> _TASK DIRECTIONS_:
Give only the number of lines in the data that contain the word "marker".

(Stored items)
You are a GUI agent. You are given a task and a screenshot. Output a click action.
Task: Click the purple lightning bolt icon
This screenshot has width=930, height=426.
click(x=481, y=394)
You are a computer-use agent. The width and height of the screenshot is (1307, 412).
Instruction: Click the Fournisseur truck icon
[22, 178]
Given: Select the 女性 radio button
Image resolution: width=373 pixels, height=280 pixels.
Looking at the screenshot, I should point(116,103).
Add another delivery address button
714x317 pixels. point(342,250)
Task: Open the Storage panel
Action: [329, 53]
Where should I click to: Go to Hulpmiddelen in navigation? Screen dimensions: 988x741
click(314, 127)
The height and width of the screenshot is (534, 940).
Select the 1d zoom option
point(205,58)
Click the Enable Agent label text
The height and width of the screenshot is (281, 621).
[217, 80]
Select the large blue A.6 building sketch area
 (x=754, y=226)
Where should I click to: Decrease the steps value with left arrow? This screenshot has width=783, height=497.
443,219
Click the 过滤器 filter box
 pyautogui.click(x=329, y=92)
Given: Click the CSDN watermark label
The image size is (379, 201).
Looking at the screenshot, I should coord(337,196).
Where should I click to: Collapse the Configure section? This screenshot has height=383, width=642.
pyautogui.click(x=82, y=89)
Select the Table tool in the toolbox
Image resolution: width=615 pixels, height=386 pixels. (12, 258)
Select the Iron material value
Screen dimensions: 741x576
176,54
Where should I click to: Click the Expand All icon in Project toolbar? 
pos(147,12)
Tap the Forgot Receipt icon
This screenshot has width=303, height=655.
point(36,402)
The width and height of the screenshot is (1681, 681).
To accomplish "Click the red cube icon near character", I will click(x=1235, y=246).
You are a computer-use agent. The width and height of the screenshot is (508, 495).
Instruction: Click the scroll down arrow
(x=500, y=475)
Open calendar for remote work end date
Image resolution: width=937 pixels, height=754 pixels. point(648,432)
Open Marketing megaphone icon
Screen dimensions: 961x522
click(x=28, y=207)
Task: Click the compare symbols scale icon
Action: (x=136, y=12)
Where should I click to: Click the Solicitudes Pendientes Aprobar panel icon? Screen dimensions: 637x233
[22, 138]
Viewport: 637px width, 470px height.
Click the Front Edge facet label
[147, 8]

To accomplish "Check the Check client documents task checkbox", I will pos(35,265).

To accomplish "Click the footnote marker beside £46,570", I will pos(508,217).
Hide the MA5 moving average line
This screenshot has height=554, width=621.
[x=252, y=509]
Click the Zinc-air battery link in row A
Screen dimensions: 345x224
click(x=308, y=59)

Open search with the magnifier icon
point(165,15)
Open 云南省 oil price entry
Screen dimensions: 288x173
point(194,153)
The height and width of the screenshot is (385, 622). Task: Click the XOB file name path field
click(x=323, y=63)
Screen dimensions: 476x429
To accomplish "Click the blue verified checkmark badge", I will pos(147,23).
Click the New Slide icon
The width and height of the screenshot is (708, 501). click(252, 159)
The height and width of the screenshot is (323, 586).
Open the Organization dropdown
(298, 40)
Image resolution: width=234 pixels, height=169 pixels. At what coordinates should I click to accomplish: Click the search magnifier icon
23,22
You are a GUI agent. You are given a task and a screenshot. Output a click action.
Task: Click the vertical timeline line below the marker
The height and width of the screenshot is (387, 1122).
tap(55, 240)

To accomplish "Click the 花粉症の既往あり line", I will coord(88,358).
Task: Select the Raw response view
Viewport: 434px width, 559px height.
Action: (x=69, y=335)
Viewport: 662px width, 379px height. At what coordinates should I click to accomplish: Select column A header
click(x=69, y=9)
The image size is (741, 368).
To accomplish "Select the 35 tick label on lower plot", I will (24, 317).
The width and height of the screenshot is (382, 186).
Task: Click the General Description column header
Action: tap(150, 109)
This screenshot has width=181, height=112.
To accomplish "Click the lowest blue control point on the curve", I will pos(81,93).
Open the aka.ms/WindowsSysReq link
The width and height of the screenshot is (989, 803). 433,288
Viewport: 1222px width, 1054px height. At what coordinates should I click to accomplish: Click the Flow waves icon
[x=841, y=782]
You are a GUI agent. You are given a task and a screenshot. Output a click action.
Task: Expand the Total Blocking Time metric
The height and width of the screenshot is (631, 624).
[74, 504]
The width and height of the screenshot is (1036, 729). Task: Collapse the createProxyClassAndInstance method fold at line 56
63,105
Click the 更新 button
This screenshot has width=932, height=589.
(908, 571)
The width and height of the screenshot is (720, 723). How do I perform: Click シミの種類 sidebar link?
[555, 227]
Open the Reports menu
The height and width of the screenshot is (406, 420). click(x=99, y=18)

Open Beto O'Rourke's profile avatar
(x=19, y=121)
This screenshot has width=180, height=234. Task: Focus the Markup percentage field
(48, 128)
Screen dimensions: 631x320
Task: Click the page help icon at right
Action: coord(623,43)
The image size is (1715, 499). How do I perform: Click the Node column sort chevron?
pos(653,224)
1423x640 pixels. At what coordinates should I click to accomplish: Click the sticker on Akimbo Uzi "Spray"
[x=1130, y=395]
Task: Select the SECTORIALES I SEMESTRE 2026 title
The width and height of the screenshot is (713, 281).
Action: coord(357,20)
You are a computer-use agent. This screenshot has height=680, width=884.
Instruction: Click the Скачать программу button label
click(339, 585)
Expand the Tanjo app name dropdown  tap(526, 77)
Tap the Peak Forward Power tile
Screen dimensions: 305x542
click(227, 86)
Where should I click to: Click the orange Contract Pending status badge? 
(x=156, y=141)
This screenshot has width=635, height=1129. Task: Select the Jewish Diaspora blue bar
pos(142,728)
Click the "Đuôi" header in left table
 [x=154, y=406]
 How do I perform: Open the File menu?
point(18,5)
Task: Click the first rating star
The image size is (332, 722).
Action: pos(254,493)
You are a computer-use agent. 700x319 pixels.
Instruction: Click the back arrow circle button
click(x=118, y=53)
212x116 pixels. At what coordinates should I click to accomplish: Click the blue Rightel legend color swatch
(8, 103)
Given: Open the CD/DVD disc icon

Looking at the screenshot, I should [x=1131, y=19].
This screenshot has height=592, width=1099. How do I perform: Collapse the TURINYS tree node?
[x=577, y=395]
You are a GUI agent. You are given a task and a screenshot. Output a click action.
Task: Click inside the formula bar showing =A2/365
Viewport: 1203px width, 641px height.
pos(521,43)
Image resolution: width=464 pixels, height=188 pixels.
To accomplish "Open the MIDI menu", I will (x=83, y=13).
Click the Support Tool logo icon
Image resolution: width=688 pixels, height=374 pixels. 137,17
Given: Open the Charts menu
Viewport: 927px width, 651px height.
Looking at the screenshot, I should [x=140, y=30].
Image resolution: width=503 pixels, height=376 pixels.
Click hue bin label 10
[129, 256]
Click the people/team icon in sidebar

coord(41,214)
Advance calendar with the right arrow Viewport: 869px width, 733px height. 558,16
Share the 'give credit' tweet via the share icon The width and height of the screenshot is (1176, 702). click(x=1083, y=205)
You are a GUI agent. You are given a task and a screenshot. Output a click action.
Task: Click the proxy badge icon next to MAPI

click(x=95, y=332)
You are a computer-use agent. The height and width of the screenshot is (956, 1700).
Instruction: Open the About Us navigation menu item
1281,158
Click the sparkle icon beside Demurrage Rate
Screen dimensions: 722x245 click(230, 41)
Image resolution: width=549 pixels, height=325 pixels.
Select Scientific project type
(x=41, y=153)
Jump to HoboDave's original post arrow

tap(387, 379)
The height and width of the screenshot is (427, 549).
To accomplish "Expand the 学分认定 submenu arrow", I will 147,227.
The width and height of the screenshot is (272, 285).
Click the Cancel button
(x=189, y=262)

> _RESPONSE TO THE TASK_:
2